A study led by researchers at University of South Alabama recently reviewed pregnancy rates in women after undergoing surgery for endometriosis. The study is entitled “Surgery for endometriosis-associated infertility: do we ¬exaggerate the magnitude of effect?” and was published in the journal Facts, Views and Vision in ObGyn.
Endometriosis is a nonmalignant gynecological disorder in which the tissue that normally lines the inside of the uterus (called endometrium) grows outside the uterus, usually in the abdominal cavity, where it can form lesions and cysts, scarring organs like the ovaries, bladder and rectum. The tissue, although displaced, still continues to act normally as inside the uterus, so it thickens, breaks down and bleeds with each menstrual cycle. Endometriosis can be a painful disorder, causing inflammation and very heavy periods. It is estimated that up to 10% of women in reproductive age suffer from this condition and it can cause infertility in up to 50% of the women.
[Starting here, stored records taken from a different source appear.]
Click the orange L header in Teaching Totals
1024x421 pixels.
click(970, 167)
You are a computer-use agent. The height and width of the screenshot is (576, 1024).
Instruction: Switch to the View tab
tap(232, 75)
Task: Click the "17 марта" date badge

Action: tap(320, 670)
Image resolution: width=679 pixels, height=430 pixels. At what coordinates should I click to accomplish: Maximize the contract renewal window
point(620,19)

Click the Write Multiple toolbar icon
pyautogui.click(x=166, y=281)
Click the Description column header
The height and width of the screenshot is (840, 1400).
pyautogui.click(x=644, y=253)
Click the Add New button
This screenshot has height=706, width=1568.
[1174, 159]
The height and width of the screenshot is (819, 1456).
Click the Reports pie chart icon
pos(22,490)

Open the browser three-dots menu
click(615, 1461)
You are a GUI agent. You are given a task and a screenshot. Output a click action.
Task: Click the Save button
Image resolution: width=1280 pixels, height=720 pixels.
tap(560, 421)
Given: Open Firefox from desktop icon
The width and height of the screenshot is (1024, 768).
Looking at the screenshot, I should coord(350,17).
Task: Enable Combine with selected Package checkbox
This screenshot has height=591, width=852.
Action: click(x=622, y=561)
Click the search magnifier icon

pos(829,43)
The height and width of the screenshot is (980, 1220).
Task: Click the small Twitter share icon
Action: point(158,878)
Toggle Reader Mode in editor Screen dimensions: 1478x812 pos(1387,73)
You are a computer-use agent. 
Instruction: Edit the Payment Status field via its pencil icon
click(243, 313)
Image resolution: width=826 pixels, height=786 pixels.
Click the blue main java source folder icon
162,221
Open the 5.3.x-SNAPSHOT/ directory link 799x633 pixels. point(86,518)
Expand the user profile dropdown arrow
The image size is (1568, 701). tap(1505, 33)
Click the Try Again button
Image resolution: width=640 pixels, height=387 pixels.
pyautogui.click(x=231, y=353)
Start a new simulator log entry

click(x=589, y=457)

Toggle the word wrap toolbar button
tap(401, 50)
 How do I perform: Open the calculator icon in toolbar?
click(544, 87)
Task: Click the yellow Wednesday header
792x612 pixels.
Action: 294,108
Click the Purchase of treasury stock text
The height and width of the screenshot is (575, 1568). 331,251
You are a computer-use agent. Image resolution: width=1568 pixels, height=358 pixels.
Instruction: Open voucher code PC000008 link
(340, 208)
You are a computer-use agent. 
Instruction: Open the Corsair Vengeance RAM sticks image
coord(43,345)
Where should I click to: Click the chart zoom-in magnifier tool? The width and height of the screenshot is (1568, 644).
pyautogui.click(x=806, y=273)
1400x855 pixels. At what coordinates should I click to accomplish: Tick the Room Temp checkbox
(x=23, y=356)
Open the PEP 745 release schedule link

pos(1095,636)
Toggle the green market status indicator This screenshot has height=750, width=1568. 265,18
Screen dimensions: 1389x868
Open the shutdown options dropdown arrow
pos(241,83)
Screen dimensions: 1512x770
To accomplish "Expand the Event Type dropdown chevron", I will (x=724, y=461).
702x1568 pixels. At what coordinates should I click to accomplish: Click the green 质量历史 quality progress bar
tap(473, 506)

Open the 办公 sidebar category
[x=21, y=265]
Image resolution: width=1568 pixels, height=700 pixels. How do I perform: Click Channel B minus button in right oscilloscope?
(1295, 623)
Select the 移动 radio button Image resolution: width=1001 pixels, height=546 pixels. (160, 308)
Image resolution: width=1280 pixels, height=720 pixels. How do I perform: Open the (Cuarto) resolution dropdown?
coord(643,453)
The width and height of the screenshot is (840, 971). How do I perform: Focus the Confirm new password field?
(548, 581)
The exact causes of this disorder are unknown.
Currently, surgery is the primary option for the management of endometriosis, with the number of surgical procedures increasing worldwide. In the study, researchers ask whether there is evidence that infertility issues improve after surgery or whether clinicians overstate the positive effects of surgery when discussing treatment options with the patients. The team reviewed surgery outcomes regarding pregnancy rate and infertility associated with endometriosis.
The team found that surgical excision or ablation of pelvic endometriosis (either minimal, mild or severe) in women increases pregnancy rate. Ovarian cystectomy, the surgical excision of ovarian cysts, in women with endometriomas of 4 cm or larger was found to increase pregnancy rate while decreasing recurrence rate; however, it also results in a decrease in ovarian reserve, a term that refers to the capacity of an ovary to produce egg cells capable of fertilization and ultimately a successful pregnancy. In terms of methodologies after failure of the primary surgery, assisted reproduction was found to be significantly more effective in comparison to an additional surgery. However, in women who also fail to become pregnant with assisted reproduction, the management of the condition is extremely debatable. The authors believe that in these cases, surgery in expert hands might provide a considerable improvement in pregnancy rate.
The research team concluded that surgical excision or ablation of endometriosis should be the first line therapy considered as it almost doubles the pregnancy rate in some cases. They also suggest that women unable to conceive spontaneously after surgery should undergo assisted reproduction through in vitro fertilization.